Criticism 3: The script. The script is actually quite good in terms of appropriate-amount-of-information-per-unit-time (though the Dinosaurs Alive! movie packs in even more). But you couldn't say it's cleverly written. I kept rewriting parts of it in my mind, but then again, writing is my job. And, the script uses the phrase "begs the question" in exactly the wrong way...they use it to mean "demands that we ask the question" rather than to mean the logical fallacy of smuggling one's conclusion into one's premise. (WWD producers: Take note! This would be easy to change!) Unsophisticated writing in a public performance always drives me a little nuts, when it would be so easy not to do this (again, the geek factor).
Walking with Dinosaurs is most appropriate for kids aged 6-12. They'll remember the show--and the information they've learned--for a long time, so you definitely feel like a Good Parent for bringing them. Home schoolers like us can count this as a science/natural history lesson for our quarterly reports, especially if it's followed up with a trip to see Dinosaurs Alive at the Planetarium at the Rochester Museum & Science Center.
Kids younger than 6 will enjoy themselves if a) they like dinosaurs and b) they understand and accept that carnivores eat animals, even (and especially) tasty babies right out of the egg. If you're wondering whether to leave your teenagers home, only do so if they're usually cynical; otherwise, they'll enjoy themselves, too.
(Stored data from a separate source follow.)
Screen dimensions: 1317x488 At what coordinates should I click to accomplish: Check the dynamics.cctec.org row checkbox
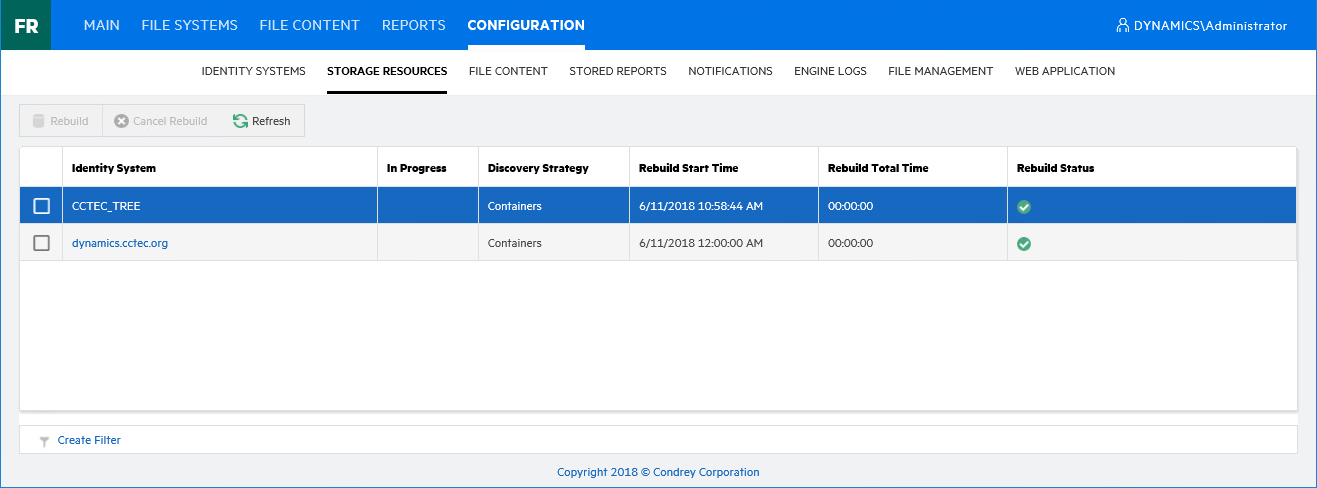pos(41,243)
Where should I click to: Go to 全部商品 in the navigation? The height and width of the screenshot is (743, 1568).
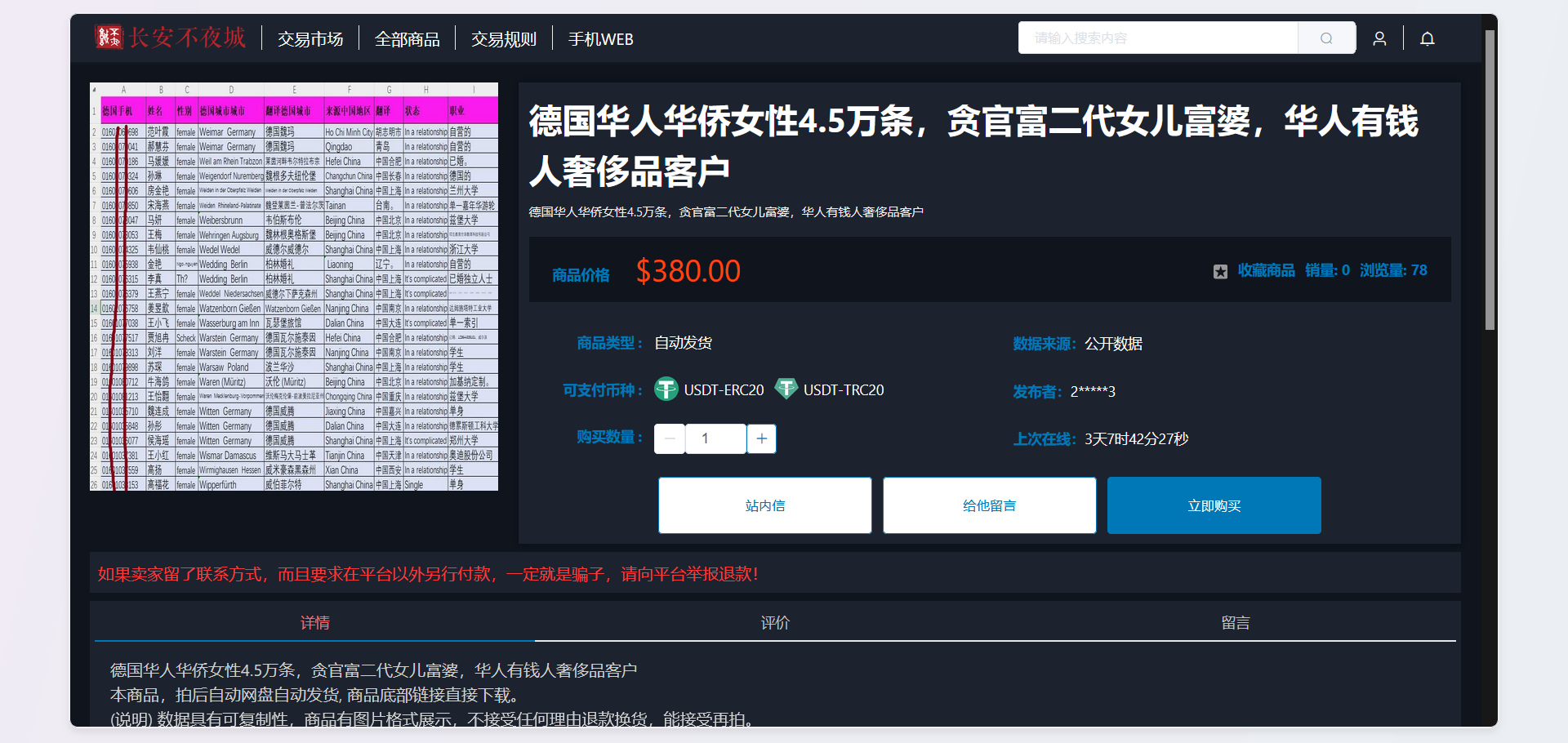tap(407, 39)
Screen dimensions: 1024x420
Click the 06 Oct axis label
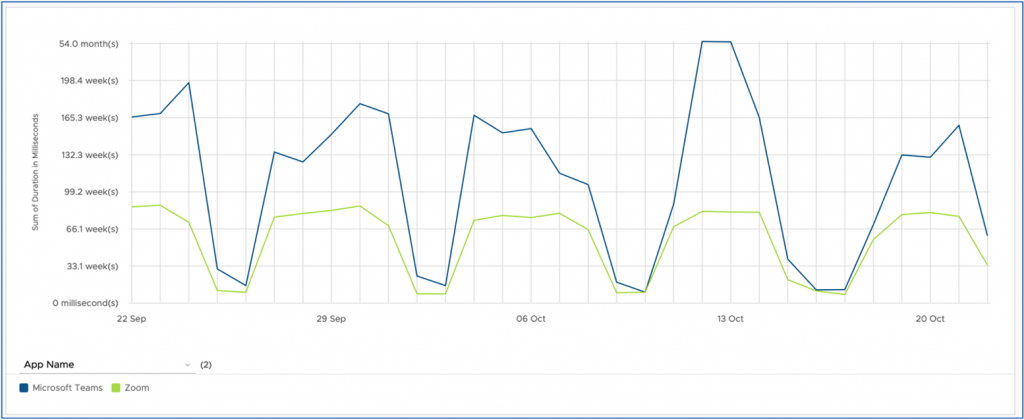click(x=530, y=319)
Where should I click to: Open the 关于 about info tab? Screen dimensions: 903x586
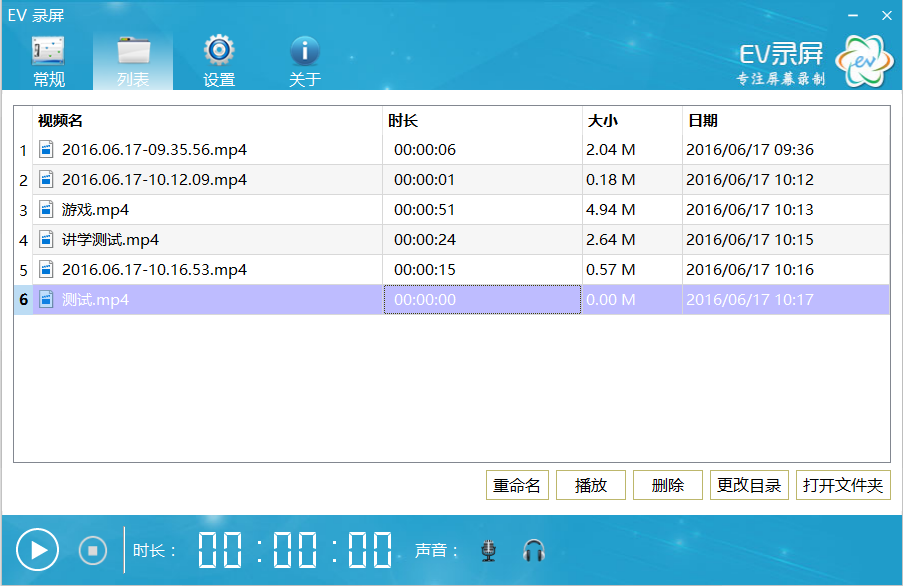[304, 61]
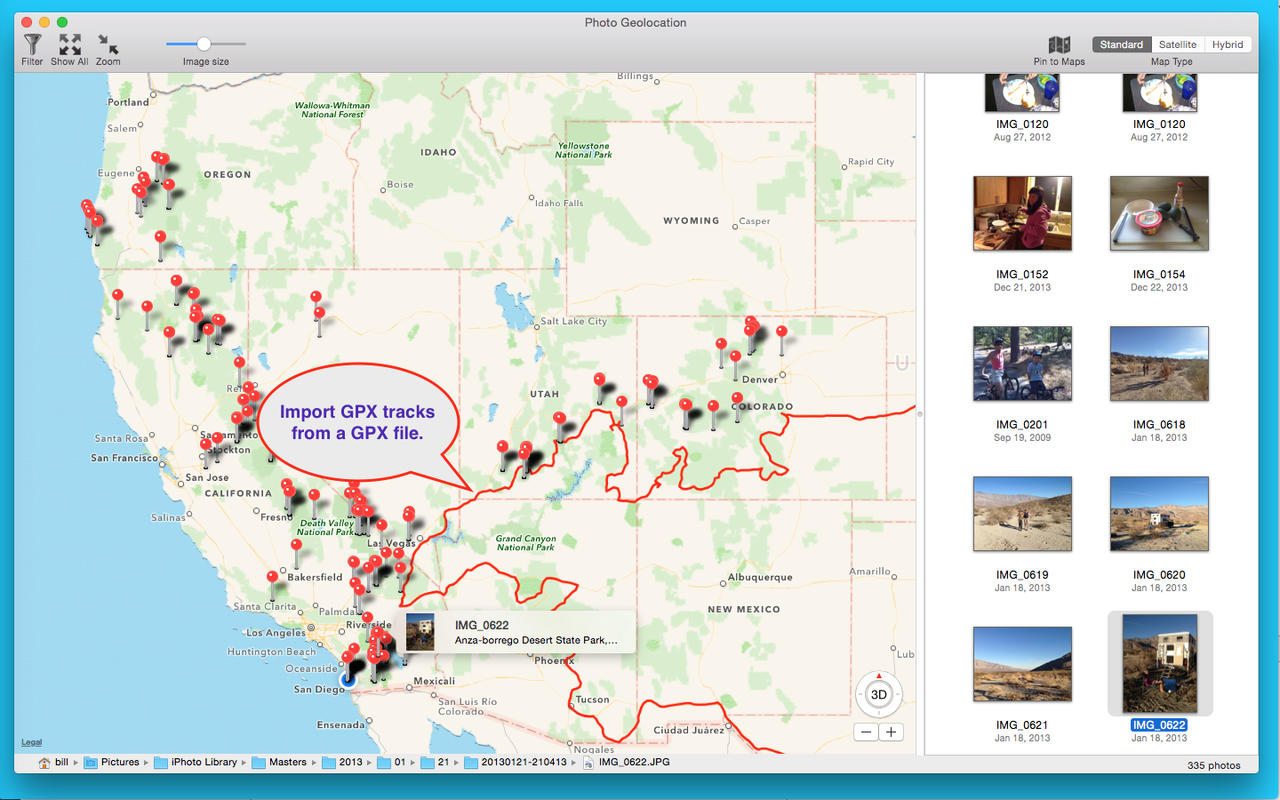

If you're going to the show, it would definitely be worthwhile to prepare yourselves for which dinosaurs you'll be watching and learning about. The official Walking with Dinosaurs web site has a page called Meet the Dinos which (though it loaded on my screen awfully s-l-o-w-l-y) provides the perfect introduction to the different species that are presented in this show, and will heighten the value your child gets from the show when you attend.